Entries taken from a collection
Content starts

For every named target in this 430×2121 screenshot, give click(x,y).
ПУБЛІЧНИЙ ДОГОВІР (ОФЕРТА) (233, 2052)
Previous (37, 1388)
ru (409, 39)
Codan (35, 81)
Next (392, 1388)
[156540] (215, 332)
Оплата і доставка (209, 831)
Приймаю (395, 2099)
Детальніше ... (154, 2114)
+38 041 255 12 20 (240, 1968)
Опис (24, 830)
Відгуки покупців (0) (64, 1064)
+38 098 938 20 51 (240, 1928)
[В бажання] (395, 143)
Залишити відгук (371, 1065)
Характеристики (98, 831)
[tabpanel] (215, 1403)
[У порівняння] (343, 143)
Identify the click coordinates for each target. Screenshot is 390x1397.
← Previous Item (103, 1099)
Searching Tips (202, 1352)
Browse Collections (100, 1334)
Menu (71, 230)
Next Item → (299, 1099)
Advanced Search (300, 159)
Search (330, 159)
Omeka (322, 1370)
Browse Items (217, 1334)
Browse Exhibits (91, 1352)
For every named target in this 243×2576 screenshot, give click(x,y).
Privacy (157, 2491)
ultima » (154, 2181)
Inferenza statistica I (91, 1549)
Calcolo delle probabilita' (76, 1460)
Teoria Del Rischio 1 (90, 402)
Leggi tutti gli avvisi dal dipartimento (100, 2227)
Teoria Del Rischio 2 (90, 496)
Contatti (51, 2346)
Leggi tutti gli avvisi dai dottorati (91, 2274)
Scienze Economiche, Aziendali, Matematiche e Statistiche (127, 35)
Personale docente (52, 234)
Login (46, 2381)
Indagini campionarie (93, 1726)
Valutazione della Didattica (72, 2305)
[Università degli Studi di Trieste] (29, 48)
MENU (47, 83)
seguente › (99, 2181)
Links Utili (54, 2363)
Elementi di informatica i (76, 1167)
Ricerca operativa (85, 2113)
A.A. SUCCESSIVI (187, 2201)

Content ends

Work instruction
Copy verbatim the span of lines that begins with the line holding "Links Utili (54, 2363)" and ends at the last line of the records.

Exercise response
Links Utili (54, 2363)
Elementi di informatica i (76, 1167)
Ricerca operativa (85, 2113)
A.A. SUCCESSIVI (187, 2201)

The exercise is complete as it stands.